MPs to Study $300 Million Government Payment to Failed COVID-19 Vaccine Company
A vial of a plant-derived COVID-19 vaccine candidate, developed by Medicago, is shown in Quebec City on July 13, 2020. (The Canadian Press/HO, Medicago)
Matthew Horwood
11/9/2023
Updated:
11/10/2023
0:00
MPs on the House of Commons health committee are launching a study into the more than $300 million the federal government paid to Quebec-based Medicago, a defunct company whose COVID-19 vaccine never made it to market.
“Three hundred million dollars of taxpayer money was wasted and was hidden deep in a document,” Conservative MP Stephen Ellis told the committee Nov. 8.
“Canadian taxpayers can no longer stand for this. The sunny ways and transparency of this Liberal government have gone long and far and deep into some dark, dank cave.”
Mr. Ellis, who introduced the motion to study the matter, said Ottawa had lost $150 million to Medicago in the form of a “non-refundable” advance purchase agreement in 2020. The government then spent an additional $173 million on Medicago in 2022 for COVID-19 vaccine development and for the construction of the firm’s Quebec City manufacturing plant.
Mr. Ellis accused Liberal and NDP committee members of trying to limit the scope of the study into the vaccine contracts.
“These tactics that we now see of trying to cover up $150 million and also trying to limit the scope of the study, as to where the money went and how it was lost in such an incredible fashion, again, are intolerable,” he said.
Medicago, which had been developing a plant-based COVID-19 vaccine, announced in February it would be shutting down. Its vaccine was not accepted by the World Health Organization because the company had ties to tobacco companies.

Health Minister Calls Conservatives’ Criticism ‘Irresponsible’

The motion called for Minister of Health Mark Holland, Public Health Agency of Canada President Heather Jeffrey, Treasury Board President Anita Anand, officials from the health ministry, and “other witnesses deemed relevant by the committee” to testify.
Conservative MP Rick Perkins told the committee he was “disappointed” that only four hours would be allocated to interview the witnesses instead of the six hours originally floated by the Conservatives.
Mr. Perkins also questioned whether Mitsubishi Chemical Group would get to keep the intellectual property and patents produced by Medicago. When Medicago was shut down, the company owned 100 percent of the firm.

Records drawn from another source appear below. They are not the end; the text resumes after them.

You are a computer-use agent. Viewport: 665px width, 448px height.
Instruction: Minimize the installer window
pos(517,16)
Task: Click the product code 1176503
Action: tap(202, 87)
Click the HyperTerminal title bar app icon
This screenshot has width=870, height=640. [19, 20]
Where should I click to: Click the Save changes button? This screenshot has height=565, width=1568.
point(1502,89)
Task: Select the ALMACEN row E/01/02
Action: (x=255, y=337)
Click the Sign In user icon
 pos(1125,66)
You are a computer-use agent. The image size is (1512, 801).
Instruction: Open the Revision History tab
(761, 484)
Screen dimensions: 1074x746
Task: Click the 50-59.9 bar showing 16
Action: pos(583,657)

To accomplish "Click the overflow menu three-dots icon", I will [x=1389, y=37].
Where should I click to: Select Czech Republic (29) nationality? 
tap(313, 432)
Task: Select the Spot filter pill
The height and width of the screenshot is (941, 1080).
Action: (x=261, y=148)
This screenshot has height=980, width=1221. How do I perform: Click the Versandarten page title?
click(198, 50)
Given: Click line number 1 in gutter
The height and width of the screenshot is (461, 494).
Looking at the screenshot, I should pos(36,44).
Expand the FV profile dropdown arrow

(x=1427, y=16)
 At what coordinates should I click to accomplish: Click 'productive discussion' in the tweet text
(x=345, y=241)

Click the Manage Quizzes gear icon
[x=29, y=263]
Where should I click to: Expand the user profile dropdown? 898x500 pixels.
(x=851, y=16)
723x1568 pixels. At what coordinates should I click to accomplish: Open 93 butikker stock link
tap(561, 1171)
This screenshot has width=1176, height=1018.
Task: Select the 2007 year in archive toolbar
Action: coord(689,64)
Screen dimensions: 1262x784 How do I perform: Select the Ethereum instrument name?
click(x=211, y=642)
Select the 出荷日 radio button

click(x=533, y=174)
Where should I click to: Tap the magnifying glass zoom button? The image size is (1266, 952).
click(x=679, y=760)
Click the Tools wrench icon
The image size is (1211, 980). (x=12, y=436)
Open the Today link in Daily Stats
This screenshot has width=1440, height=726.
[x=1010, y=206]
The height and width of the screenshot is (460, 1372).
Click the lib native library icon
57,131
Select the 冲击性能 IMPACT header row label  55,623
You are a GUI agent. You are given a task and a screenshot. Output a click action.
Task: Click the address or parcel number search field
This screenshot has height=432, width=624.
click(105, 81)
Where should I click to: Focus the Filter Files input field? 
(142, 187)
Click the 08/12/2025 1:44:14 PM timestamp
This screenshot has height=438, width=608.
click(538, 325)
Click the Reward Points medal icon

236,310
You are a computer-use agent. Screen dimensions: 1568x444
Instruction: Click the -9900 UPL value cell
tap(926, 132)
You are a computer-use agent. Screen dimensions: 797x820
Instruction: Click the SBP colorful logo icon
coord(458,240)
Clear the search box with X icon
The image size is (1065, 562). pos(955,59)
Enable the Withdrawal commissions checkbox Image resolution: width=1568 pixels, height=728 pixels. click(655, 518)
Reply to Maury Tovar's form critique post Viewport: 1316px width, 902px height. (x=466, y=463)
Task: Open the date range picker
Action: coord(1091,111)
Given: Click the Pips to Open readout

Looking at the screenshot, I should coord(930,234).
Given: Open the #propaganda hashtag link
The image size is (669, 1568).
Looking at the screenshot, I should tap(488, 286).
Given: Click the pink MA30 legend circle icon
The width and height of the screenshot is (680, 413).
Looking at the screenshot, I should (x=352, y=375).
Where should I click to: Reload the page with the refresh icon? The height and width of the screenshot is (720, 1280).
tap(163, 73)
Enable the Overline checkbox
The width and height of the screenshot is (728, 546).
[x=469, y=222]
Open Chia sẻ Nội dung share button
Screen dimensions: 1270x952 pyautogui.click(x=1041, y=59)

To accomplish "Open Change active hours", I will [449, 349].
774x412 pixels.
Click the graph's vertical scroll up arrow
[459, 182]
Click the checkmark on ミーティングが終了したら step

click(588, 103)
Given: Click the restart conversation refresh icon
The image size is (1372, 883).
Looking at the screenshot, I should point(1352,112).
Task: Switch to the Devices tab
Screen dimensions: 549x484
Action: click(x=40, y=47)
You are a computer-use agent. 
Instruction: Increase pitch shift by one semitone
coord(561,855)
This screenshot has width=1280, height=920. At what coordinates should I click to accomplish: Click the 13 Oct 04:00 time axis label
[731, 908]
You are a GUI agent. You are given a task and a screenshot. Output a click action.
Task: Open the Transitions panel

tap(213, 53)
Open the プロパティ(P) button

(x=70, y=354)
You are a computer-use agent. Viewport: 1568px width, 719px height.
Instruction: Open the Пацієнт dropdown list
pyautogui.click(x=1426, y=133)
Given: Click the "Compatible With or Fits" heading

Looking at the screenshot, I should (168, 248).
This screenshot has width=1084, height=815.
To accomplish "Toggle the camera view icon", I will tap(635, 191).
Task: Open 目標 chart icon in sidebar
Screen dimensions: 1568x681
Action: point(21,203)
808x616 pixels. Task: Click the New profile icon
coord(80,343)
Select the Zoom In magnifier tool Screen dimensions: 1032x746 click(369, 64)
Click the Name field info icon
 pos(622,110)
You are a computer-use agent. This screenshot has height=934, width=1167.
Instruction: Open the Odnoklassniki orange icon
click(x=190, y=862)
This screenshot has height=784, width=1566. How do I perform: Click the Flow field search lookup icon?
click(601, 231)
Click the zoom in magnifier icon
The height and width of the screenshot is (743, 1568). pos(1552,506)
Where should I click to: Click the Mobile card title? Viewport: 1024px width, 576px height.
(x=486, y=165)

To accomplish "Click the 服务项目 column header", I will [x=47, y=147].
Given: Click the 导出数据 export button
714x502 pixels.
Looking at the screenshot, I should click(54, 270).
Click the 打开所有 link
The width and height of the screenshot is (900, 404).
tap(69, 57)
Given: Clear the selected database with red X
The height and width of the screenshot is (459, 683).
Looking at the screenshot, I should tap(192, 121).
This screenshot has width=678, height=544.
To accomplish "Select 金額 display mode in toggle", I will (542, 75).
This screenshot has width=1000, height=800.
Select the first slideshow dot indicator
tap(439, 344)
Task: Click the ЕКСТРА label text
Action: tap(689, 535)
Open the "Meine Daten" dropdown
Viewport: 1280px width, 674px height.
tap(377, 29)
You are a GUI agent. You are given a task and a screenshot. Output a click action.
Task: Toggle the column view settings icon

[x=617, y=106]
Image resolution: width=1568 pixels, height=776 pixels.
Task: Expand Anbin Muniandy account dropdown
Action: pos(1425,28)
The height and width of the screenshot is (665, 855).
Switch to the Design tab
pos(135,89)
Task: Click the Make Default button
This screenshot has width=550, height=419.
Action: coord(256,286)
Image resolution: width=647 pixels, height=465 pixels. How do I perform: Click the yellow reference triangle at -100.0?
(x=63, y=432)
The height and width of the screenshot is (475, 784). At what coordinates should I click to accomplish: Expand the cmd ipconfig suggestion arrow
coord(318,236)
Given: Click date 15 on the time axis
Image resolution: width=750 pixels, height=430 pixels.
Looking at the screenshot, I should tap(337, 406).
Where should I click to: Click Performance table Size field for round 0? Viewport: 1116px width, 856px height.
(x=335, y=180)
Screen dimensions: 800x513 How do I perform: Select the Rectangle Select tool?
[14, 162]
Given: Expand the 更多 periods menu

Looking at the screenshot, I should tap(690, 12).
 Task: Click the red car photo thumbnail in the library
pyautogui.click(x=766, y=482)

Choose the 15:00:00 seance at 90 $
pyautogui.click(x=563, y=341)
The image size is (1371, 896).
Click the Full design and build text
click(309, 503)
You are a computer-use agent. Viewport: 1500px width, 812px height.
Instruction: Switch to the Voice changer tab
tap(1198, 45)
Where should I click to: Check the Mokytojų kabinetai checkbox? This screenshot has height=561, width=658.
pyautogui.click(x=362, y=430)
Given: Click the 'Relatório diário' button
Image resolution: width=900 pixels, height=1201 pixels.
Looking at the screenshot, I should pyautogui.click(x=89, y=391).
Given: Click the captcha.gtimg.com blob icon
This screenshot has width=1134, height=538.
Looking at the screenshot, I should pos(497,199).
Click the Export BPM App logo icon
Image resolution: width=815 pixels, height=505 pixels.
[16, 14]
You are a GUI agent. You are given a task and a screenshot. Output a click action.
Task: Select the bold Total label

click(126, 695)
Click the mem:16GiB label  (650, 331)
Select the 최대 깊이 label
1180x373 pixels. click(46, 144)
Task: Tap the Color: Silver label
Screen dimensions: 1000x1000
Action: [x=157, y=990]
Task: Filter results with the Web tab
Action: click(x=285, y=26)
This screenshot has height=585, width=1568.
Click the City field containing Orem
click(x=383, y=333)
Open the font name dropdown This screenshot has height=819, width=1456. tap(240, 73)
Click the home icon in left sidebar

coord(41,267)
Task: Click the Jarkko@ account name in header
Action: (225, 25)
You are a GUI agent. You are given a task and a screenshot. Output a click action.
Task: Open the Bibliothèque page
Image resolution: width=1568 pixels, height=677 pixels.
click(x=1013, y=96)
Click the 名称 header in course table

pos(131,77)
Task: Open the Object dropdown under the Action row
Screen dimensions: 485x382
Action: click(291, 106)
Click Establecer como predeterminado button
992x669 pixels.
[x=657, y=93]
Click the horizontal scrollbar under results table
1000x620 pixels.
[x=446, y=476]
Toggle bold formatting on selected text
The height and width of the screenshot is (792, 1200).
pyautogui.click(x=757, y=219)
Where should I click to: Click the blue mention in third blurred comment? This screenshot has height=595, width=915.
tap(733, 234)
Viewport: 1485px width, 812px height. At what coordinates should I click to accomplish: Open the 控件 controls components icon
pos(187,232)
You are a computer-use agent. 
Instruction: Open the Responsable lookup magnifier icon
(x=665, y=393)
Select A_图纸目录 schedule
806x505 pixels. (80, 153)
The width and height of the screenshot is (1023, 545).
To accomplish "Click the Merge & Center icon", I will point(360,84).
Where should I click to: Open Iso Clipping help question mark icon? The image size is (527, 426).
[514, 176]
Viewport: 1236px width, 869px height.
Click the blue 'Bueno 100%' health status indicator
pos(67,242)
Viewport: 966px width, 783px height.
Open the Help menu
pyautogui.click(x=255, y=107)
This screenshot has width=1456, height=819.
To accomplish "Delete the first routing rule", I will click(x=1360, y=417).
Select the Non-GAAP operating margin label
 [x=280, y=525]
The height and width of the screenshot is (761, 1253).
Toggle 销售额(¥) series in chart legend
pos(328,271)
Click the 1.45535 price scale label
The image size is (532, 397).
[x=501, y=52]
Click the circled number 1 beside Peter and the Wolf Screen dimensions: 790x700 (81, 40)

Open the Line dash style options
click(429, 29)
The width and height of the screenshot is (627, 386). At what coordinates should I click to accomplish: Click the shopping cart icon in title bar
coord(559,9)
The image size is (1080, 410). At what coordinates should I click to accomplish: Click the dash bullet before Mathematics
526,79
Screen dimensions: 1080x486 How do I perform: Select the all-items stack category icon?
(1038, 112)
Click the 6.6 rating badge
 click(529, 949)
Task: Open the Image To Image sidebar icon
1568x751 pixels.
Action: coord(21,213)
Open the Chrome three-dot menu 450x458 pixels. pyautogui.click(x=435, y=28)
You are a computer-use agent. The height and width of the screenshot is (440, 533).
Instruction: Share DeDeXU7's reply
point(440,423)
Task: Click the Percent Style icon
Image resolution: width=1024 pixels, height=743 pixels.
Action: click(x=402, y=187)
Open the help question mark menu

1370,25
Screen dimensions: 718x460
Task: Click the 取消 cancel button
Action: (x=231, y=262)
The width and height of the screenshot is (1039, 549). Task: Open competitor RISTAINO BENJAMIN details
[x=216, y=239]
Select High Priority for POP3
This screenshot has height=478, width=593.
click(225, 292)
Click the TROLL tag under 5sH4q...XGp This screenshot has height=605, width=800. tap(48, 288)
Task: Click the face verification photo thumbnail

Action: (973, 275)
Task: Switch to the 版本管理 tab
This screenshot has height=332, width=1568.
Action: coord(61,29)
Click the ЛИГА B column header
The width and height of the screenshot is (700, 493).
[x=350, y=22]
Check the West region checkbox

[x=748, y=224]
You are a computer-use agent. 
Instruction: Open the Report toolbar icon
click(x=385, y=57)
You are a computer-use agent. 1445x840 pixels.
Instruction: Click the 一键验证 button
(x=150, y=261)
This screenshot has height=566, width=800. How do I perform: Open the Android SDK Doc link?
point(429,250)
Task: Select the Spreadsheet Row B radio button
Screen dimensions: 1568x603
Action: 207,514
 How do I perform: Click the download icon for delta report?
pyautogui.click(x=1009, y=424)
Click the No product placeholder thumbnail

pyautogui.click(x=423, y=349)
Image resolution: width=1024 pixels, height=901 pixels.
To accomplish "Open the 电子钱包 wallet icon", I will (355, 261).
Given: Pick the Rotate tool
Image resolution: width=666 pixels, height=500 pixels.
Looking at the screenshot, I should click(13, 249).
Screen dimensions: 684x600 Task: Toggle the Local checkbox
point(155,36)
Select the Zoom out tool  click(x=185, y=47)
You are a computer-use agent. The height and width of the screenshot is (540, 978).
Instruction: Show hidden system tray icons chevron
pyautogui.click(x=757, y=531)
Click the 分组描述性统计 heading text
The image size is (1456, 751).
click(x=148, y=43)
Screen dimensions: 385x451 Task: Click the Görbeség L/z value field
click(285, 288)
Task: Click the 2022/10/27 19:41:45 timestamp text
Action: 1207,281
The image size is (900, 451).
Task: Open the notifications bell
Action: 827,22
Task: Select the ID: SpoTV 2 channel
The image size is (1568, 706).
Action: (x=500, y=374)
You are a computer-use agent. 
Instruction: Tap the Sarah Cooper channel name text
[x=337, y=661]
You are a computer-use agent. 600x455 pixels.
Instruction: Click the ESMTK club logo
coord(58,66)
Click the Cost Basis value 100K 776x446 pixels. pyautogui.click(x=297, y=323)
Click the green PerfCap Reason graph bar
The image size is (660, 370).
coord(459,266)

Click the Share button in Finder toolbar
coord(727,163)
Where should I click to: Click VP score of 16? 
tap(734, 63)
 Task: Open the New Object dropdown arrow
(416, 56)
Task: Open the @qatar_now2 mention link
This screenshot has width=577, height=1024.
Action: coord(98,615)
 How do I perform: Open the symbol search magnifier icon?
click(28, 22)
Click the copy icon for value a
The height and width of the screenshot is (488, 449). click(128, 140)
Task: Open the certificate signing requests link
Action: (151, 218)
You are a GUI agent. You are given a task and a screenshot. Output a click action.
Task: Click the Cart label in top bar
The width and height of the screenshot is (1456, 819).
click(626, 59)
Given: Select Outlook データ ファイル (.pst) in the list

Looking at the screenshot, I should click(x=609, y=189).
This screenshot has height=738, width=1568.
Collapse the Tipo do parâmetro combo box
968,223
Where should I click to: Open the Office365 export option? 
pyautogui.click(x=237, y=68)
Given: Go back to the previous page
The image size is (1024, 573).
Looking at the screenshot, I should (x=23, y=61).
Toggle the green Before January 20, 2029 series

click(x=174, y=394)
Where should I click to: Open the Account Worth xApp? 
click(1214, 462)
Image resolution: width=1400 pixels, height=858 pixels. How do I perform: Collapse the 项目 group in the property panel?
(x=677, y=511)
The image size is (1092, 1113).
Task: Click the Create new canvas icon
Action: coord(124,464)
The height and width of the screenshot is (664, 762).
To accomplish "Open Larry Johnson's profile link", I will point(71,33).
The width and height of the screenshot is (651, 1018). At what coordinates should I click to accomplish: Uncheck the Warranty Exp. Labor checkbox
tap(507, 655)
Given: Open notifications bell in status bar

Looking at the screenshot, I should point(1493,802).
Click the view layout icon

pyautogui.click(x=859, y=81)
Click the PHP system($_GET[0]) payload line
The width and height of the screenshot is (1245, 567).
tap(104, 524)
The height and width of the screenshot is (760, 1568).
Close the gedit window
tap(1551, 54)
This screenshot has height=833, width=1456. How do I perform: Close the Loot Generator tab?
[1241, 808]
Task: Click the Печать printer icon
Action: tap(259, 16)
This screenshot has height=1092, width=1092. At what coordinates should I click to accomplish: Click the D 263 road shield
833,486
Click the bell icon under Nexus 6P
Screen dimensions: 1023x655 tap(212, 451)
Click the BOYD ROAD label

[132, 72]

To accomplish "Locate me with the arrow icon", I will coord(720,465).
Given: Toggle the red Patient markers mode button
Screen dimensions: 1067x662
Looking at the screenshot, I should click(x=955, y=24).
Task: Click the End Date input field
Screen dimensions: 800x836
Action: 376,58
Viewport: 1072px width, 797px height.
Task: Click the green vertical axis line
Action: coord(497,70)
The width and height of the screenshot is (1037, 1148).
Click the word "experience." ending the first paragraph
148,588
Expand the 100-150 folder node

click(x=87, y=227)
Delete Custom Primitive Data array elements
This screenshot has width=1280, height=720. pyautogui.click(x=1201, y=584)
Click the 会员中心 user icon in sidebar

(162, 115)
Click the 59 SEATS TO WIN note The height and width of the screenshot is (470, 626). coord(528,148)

“That’s the way it appears. Maybe that’s not the case,” he said. “Maybe the witnesses could actually shed some light onto these contracts.”
Mr. Holland, on Nov. 9, said the committee’s decision to study the contract was “irresponsible,” adding that Ottawa did the “responsible thing” by investing in several viable COVID vaccines at a time when they were needed.
“We didn’t know which winner it would be. Imagine the world the Conservatives are saying, where we should have picked one and guessed whether it would work out,” he told reporters. “Imagine if we didn’t make a bet on Moderna, or we didn’t make a bet on Pfizer or AstraZeneca. We wouldn’t have had vaccines for Canadians.”
The health minister accused Conservatives on the committee of wanting Cabinet to have “a connection with psychics so we can know the future” to know which vaccine companies were going to be viable. “We didn’t have that back then. It’s very easy now in the comfort of our position to look back at what worked out and what didn’t and say it was a waste of money to make those bets.”